* Excerpted text:
------------------------

Every football defensive position coach needs to identify the 4 most important skills for their player to have. These skills need to be covered every single day in practice, and perhaps even during pre-game warm-up. For us, these are position-specific drills and do not include the basics which all defenders must do. We will have a separate period for pursuit, or for tackling.

There should be no discussion of individual play calls during these periods. In fact, after Day 1 or 2, there should be no discussion during this period. Everything is habit, everything is planned. This is not a time for creativity, it is a time for establishing great habits in the players.

After a warm-up using the Pursuit Drill (5 minutes), we will move directly in to individual groups to work those Big 4 skills. This period is no more than 10 minutes, and will become less as the season goes on. Linebackers may perform a drill for footwork, for block destruct, for blitzing and for pass drops. Defensive Linemen will need Get Off & Engage work, Escape technique, wrong arming and pass rush moves. We understand that if a player is an expert, a natural, in his Big 4, he can play for us.

------------------------

* Recorded information:
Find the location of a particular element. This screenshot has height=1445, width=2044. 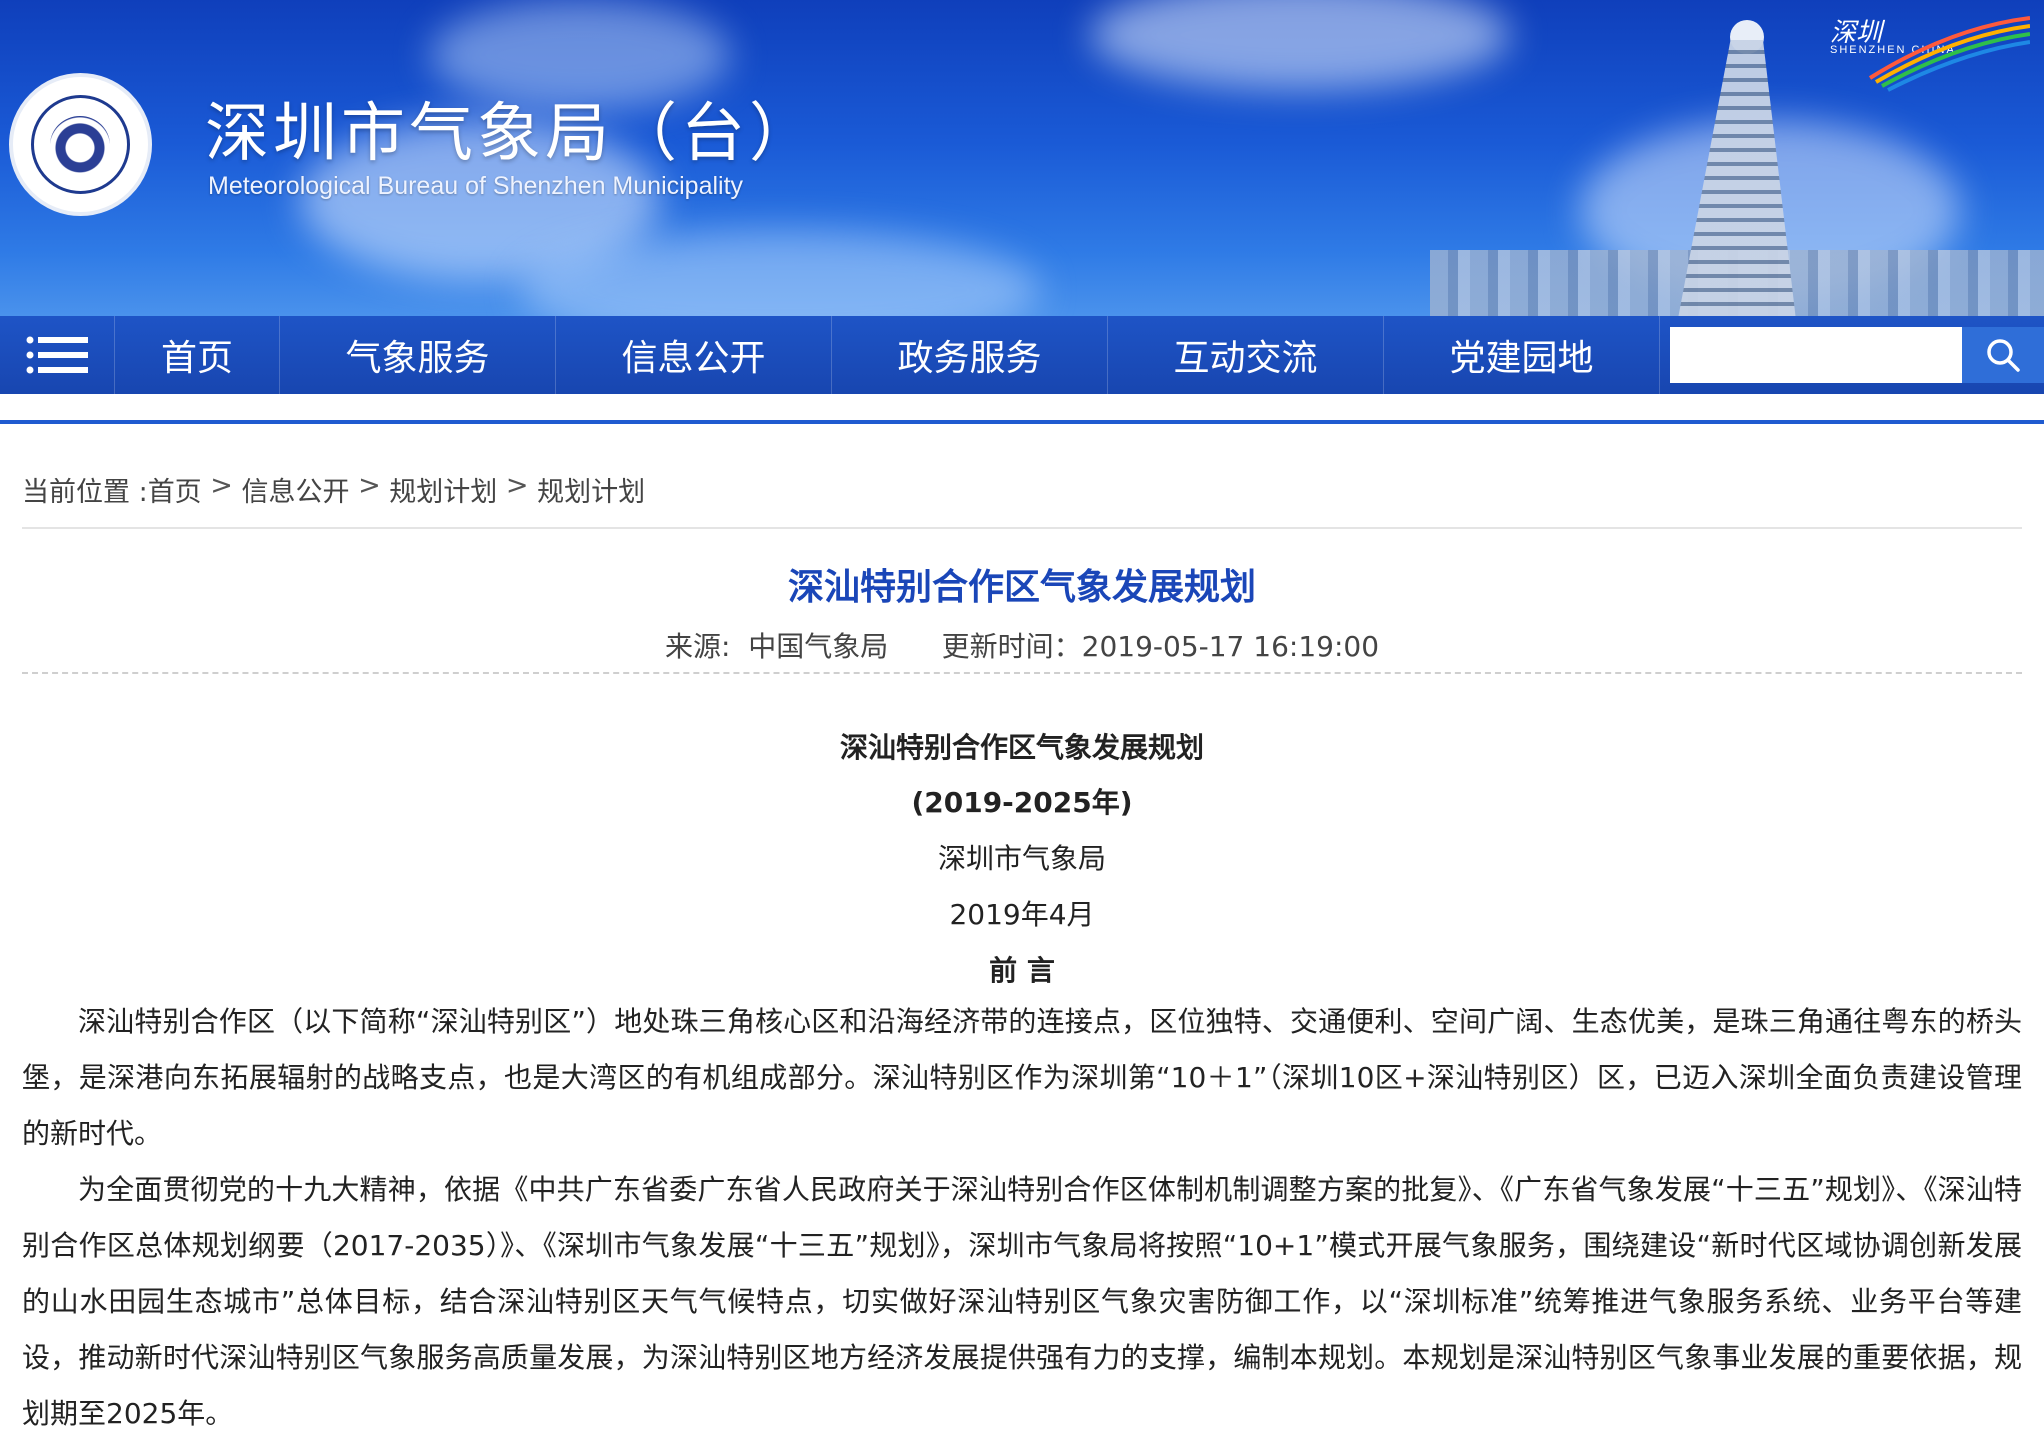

------------------------

* Required action 1:
Answer these from the defensive practice text, using only what it states.
(a) How long does the Pursuit Drill warm-up last?
(b) After which days should there be no discussion during the position-skill period?
(c) Which four areas of work do Defensive Linemen need?
* Required action 2:
Continue the defensive practice text, starting after its last sentence.

* Response 1:
(a) 5 minutes.
(b) After Day 1 or 2.
(c) Get Off & Engage work, Escape technique, wrong arming, and pass rush moves.

* Response 2:
Never ask a player to perform a task that goes against his Big 4. Do not suddenly change those techniques in the middle of the season as a knee-jerk reaction to early season failures. These are ingrained habits. They can be performed by the player without thinking, and without slowing down.

Be careful not to ask much more than those Big 4 out of a player. If a practice includes 10 minutes on the Big 4, and 20 minutes on other skill sets - you send the player the wrong message. They will get the impression, and rightly so, that the Big 4 are only half as important as the other skill sets, since practice time of the Big 4 is half as long. Use the extra time for group work, installation, film, or weight room time.

Or, just get off the field. Your hard work and preparation has led to the players gaining great football defense habits. Let them benefit from it.